Ferrari Soave 2017

Il premio, nazionale per la biologia vegetale, è stato assegnato a Giulia De Lorenzo

Il premio è stato assegnato con la seguente motivazione:

  • Per l’eccellenza della sua ricerca, focalizzata, integrando aspetti biochimici, molecolari e cellulari, sulla degradazione della parete delle cellule vegetali da parte dei patogeni fungini e batterici, le è stata riconosciuta una posizione di leadership nazionale e internazionale nella fisiopatologia delle interazioni pianta-patogeno. In particolare ha dimostrato come la degradazione della parete da parte di enzimi dei patogeni (poligalatturonasi) sia regolata dalla pianta tramite una proteina, la polygalacturonase inhibiting protein (PGIP), che modula l’attività dell’enzima degradativo del patogeno sulla pectina portando così alla produzione di molecole di oligogalatturonidi (OG) di definita lunghezza che vengono utilizzate come segnale per l’attivazione della risposta immunitaria da parte della pianta stessa.
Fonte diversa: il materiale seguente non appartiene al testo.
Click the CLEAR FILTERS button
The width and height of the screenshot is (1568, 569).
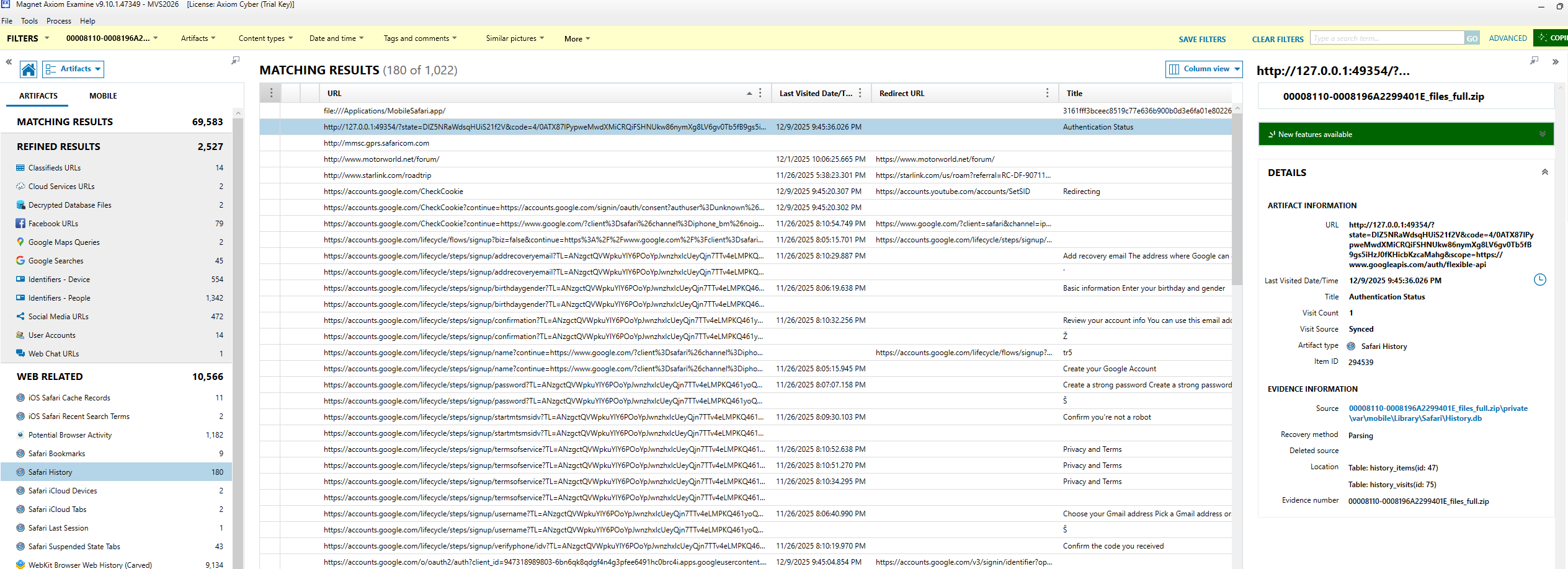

L’importanza di questa risposta della pianta deriva dalla sorprendente analogia con il sistema di segnalazione mediato dallo ialuronano e i suoi frammenti nei vertebrati. 
  • Per i suoi importanti contributi in campo biotecnologico e applicativo, con il recentesviluppo di una OG-Machine, che consente di far produrre alla pianta OG a comando, rappresentando così uno strumento molto potente non solo per la protezione delle piante ma anche per l’analisi del ruolo regolativo di queste molecole.
  • Per il rilevante ruolo nel trasformare la patologia vegetale in una moderna scienza molecolare. Tale ruolo è riconosciuto anche a livello internazionale, come dimostrato dai numerosi inviti a contribuire con relazioni a importanti congressi internazionali e dal notevole impatto sulla letteratura internazionale chiaramente rilevabile dal numero di citazioni e altri dati bibliometrici.